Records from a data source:

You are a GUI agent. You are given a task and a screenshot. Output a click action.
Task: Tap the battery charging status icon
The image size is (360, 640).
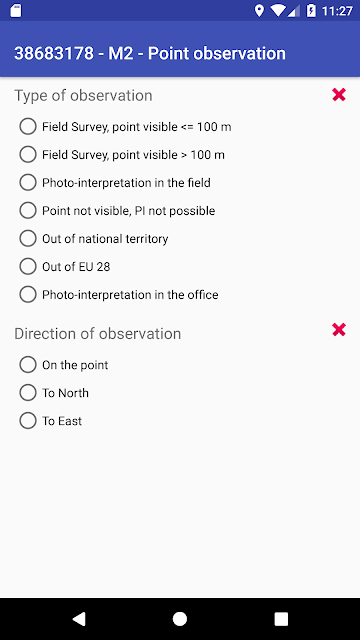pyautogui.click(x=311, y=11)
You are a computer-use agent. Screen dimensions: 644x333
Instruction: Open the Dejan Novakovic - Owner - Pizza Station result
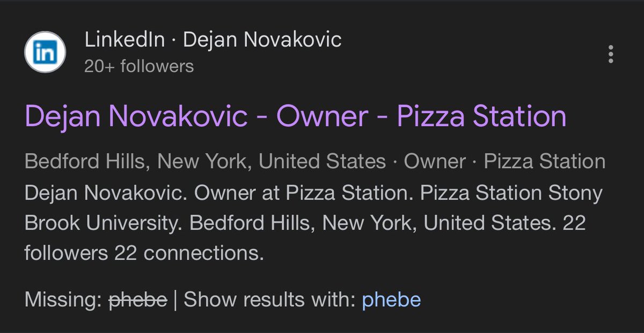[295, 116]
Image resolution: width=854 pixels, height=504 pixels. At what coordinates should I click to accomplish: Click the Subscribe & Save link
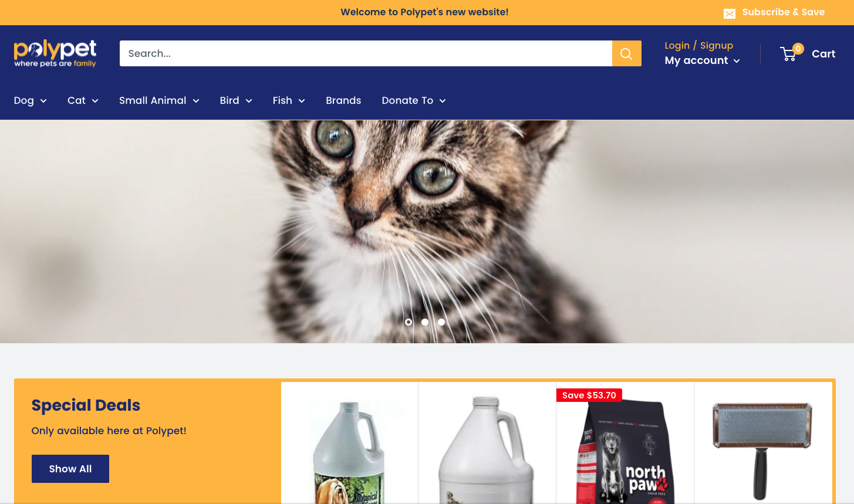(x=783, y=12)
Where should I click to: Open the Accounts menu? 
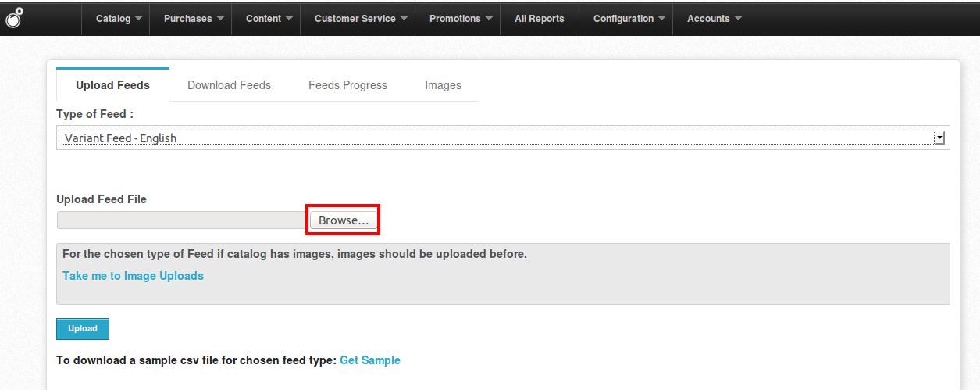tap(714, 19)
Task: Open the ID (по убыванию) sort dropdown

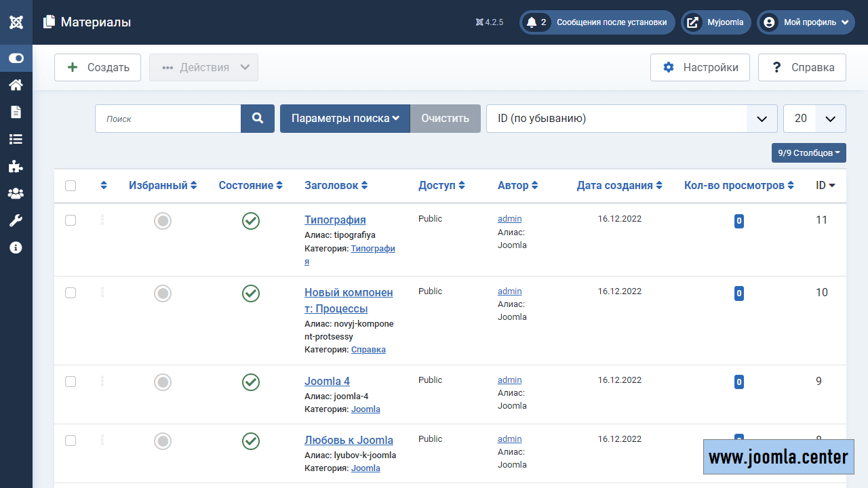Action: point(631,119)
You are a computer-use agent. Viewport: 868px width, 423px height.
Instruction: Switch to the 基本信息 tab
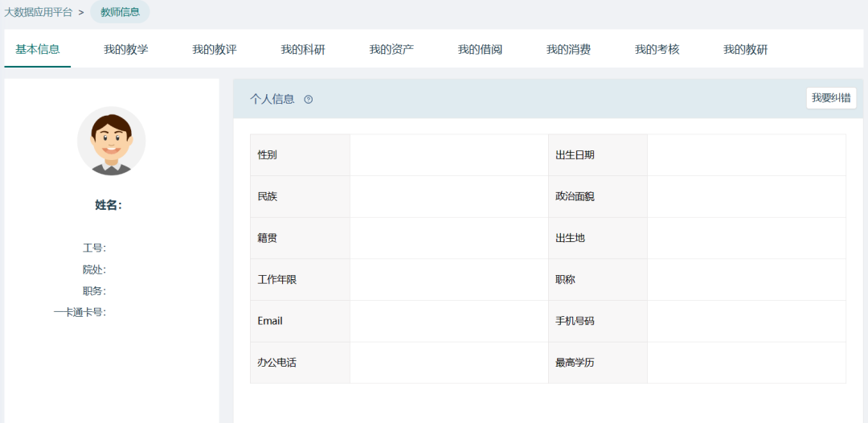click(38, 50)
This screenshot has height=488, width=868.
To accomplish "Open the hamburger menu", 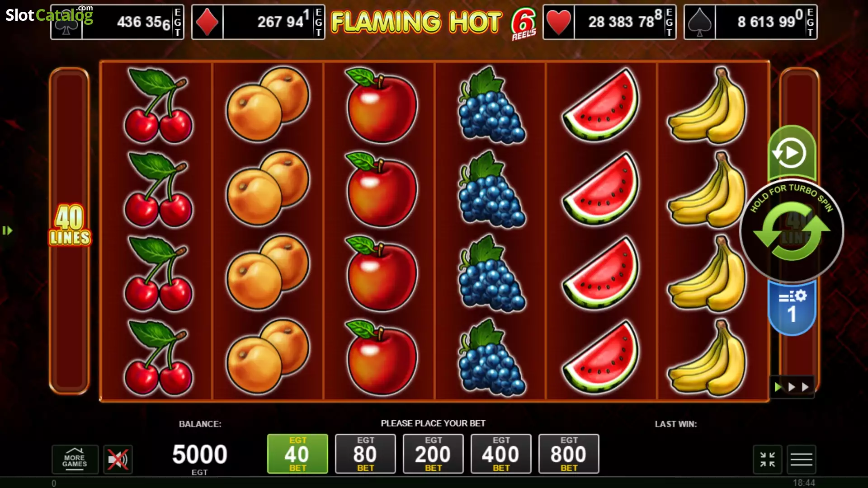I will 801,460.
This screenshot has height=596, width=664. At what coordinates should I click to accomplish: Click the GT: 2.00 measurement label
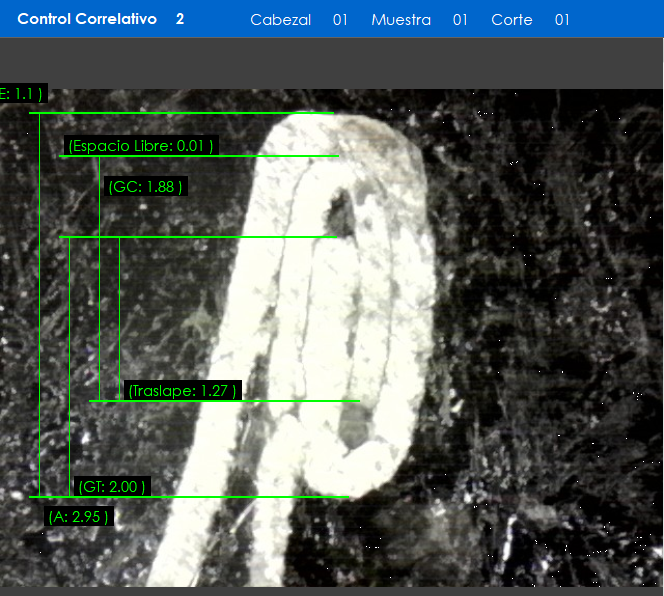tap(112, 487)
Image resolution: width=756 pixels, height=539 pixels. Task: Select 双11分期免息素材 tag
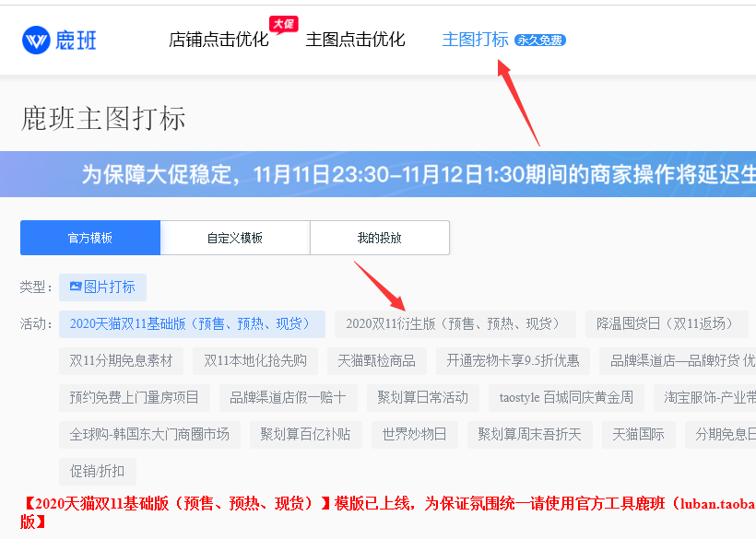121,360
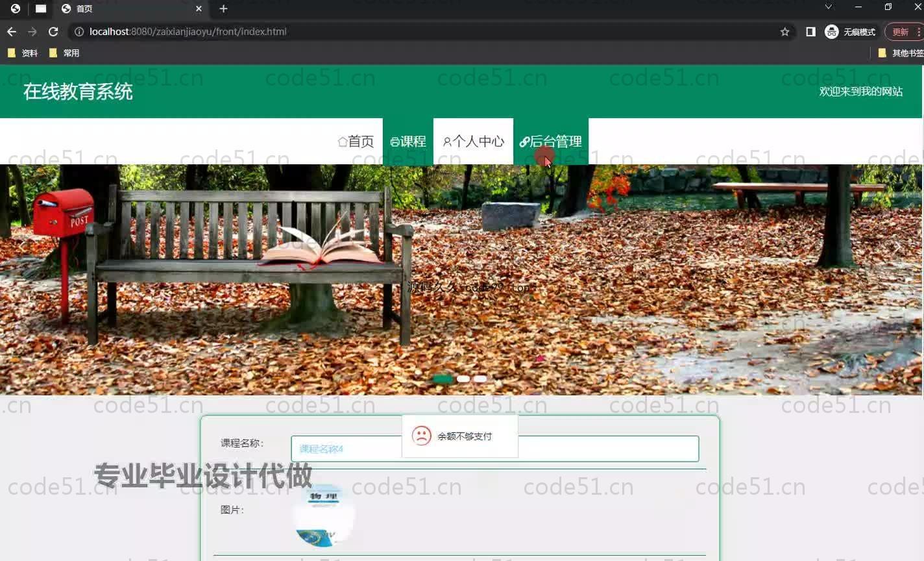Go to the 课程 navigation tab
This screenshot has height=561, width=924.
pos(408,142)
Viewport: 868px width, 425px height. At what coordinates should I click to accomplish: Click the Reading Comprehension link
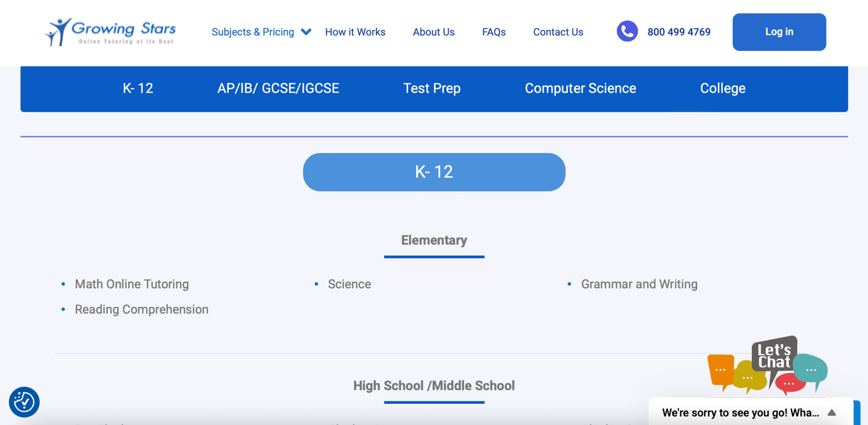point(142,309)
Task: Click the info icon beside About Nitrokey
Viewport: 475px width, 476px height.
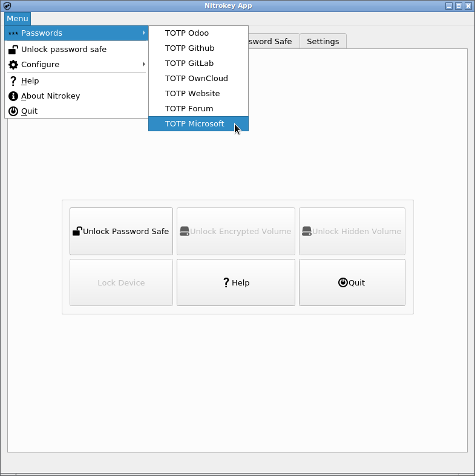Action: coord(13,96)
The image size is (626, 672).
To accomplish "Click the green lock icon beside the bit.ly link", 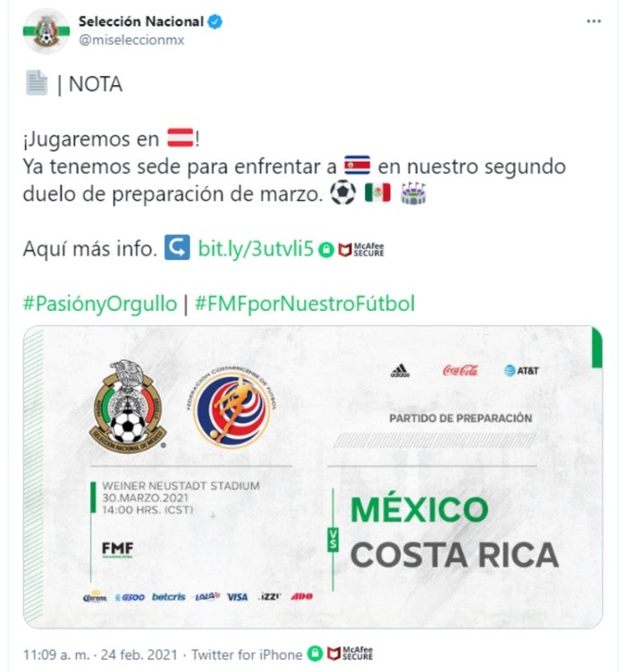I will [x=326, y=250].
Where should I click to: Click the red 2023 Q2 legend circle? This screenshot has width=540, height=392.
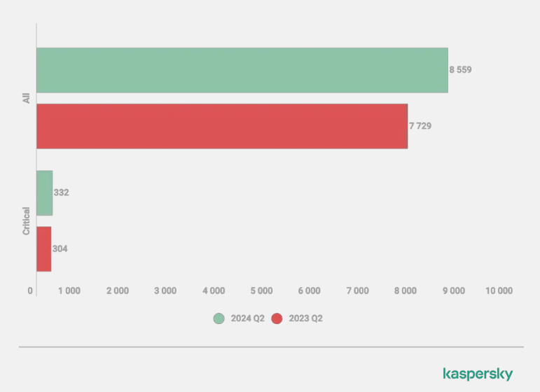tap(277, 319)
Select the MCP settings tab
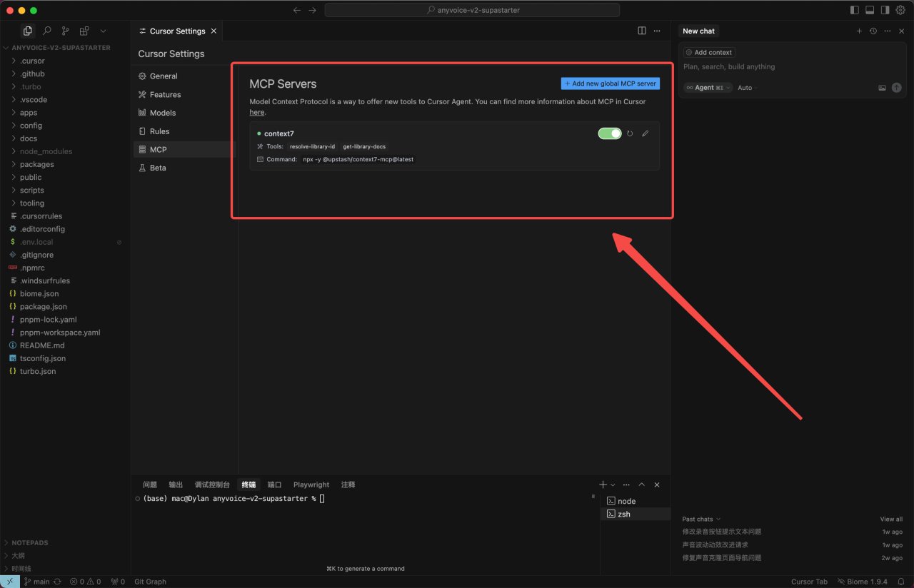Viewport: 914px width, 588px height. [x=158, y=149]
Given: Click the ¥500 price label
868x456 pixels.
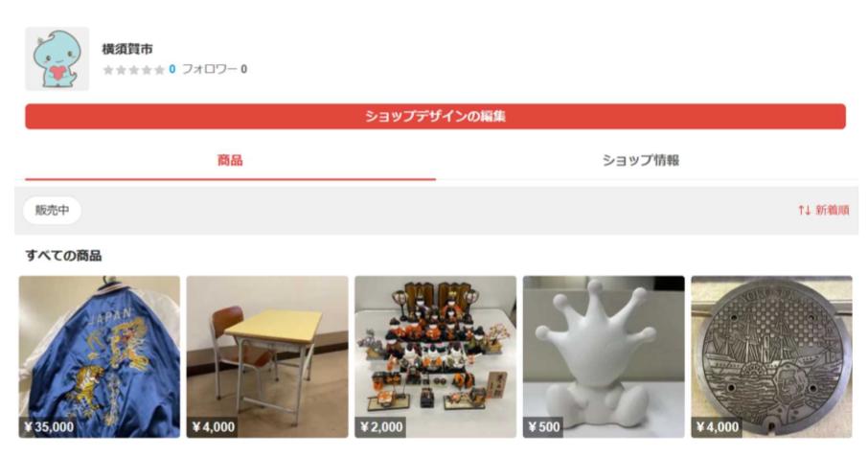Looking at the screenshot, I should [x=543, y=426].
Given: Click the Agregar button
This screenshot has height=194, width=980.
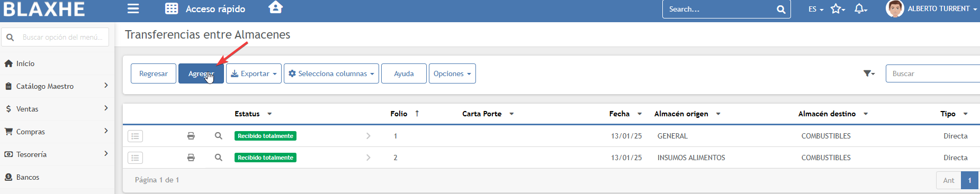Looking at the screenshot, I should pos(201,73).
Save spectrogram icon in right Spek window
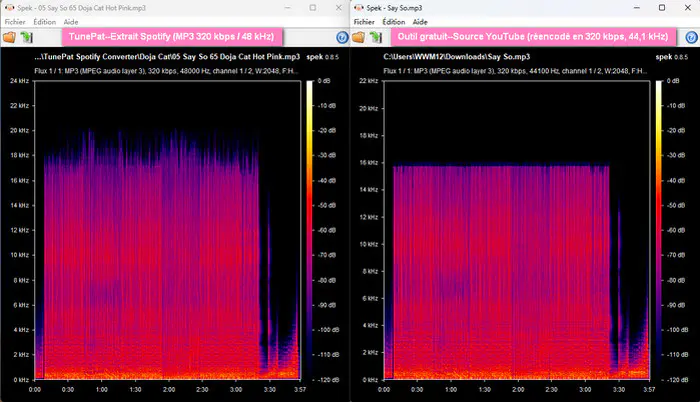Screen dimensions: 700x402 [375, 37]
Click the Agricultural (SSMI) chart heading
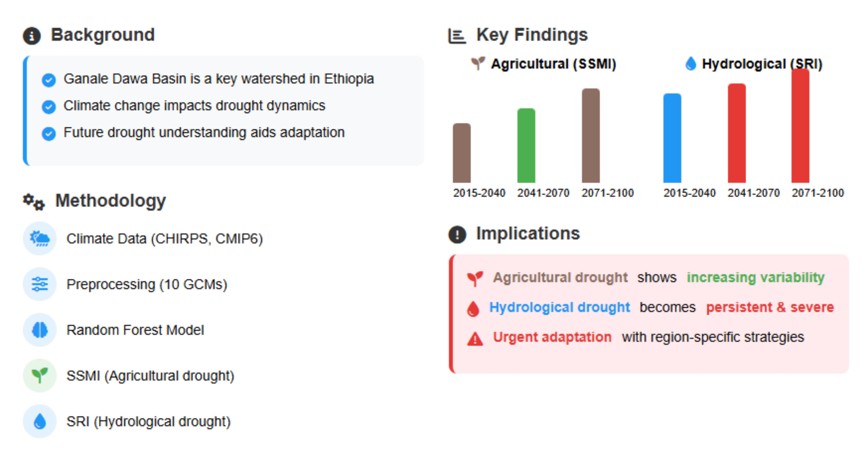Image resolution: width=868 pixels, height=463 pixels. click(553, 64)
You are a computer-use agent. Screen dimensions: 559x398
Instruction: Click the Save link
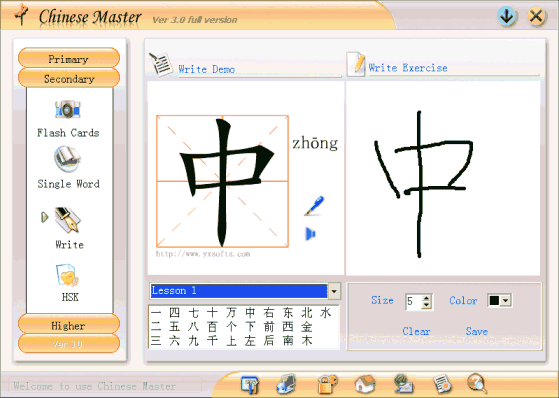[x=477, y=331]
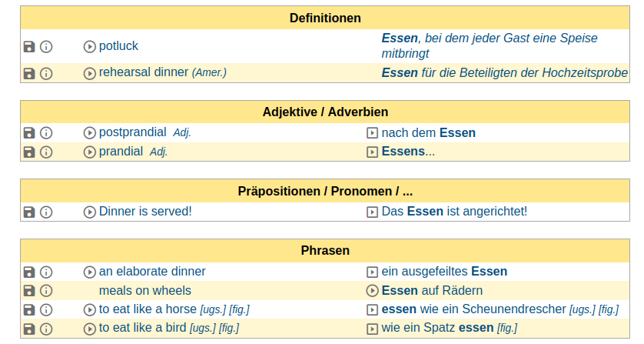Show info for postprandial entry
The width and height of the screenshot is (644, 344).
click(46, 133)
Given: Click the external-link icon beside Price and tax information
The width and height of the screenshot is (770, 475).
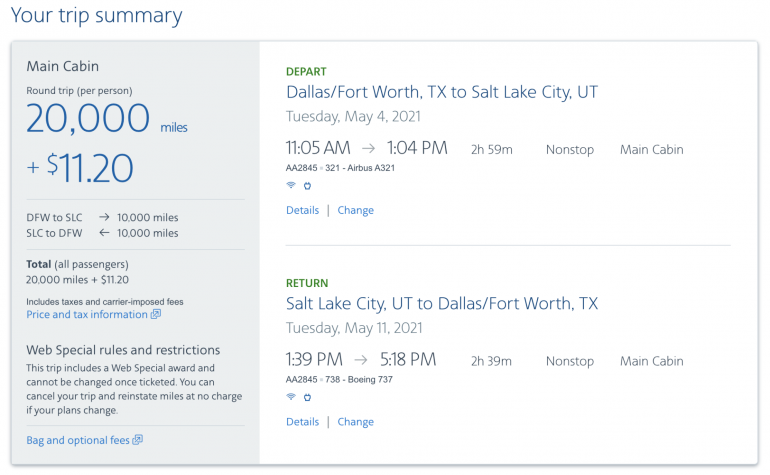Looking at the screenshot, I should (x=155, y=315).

• [Task goal]
Among the entries above, identify all lines with "agent" and copy them.

• [Solution for this exercise]
You are a GUI agent. You are given a task and a screenshot. Output a click action.
You are a computer-use agent. Screen dimensions: 644x333
You are a computer-use agent. Viewport: 868px width, 423px height.
You are a computer-use agent. Screen dimensions: 559x398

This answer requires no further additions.